[Data records]
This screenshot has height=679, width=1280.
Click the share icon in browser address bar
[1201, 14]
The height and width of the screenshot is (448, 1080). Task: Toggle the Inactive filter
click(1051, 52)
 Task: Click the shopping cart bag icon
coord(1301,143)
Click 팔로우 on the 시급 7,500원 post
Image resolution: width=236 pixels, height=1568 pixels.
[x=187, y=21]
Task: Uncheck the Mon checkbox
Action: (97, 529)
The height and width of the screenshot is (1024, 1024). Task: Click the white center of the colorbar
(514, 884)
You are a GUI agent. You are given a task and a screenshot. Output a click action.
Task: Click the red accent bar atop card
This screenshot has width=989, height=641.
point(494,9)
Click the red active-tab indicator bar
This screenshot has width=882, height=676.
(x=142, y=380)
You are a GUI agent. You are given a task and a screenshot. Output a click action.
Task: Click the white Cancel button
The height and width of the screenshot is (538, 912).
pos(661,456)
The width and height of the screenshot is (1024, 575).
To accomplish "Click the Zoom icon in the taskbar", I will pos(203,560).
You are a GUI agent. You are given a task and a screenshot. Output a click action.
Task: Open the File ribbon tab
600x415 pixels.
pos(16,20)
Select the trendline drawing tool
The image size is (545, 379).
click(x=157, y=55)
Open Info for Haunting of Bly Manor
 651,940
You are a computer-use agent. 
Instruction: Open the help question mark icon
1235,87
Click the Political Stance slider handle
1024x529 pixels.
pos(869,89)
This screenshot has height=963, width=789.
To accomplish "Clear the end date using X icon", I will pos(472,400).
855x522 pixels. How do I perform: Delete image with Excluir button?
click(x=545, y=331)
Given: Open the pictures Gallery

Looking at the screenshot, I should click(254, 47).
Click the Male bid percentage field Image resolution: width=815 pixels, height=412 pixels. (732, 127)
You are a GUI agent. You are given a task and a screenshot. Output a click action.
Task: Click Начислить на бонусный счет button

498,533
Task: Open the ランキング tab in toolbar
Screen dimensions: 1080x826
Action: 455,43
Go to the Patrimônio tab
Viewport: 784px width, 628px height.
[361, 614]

** Exercise directions **
Reproduce the entries above in full, precisely as written.

** Exercise solution **
This screenshot has height=679, width=1280.
Click the share icon in browser address bar
[1201, 14]
The height and width of the screenshot is (448, 1080). Task: Toggle the Inactive filter
click(1051, 52)
 Task: Click the shopping cart bag icon
coord(1301,143)
Click 팔로우 on the 시급 7,500원 post
Image resolution: width=236 pixels, height=1568 pixels.
[x=187, y=21]
Task: Uncheck the Mon checkbox
Action: (97, 529)
The height and width of the screenshot is (1024, 1024). Task: Click the white center of the colorbar
(514, 884)
You are a GUI agent. You are given a task and a screenshot. Output a click action.
Task: Click the red accent bar atop card
This screenshot has width=989, height=641.
point(494,9)
Click the red active-tab indicator bar
This screenshot has width=882, height=676.
(x=142, y=380)
You are a GUI agent. You are given a task and a screenshot. Output a click action.
Task: Click the white Cancel button
The height and width of the screenshot is (538, 912).
pos(661,456)
The width and height of the screenshot is (1024, 575).
To accomplish "Click the Zoom icon in the taskbar", I will pos(203,560).
You are a GUI agent. You are given a task and a screenshot. Output a click action.
Task: Open the File ribbon tab
600x415 pixels.
pos(16,20)
Select the trendline drawing tool
The image size is (545, 379).
click(x=157, y=55)
Open Info for Haunting of Bly Manor
 651,940
You are a computer-use agent. 
Instruction: Open the help question mark icon
1235,87
Click the Political Stance slider handle
1024x529 pixels.
pos(869,89)
This screenshot has height=963, width=789.
To accomplish "Clear the end date using X icon", I will pos(472,400).
855x522 pixels. How do I perform: Delete image with Excluir button?
click(x=545, y=331)
Given: Open the pictures Gallery

Looking at the screenshot, I should click(254, 47).
Click the Male bid percentage field Image resolution: width=815 pixels, height=412 pixels. (732, 127)
You are a GUI agent. You are given a task and a screenshot. Output a click action.
Task: Click Начислить на бонусный счет button

498,533
Task: Open the ランキング tab in toolbar
Screen dimensions: 1080x826
Action: 455,43
Go to the Patrimônio tab
Viewport: 784px width, 628px height.
[361, 614]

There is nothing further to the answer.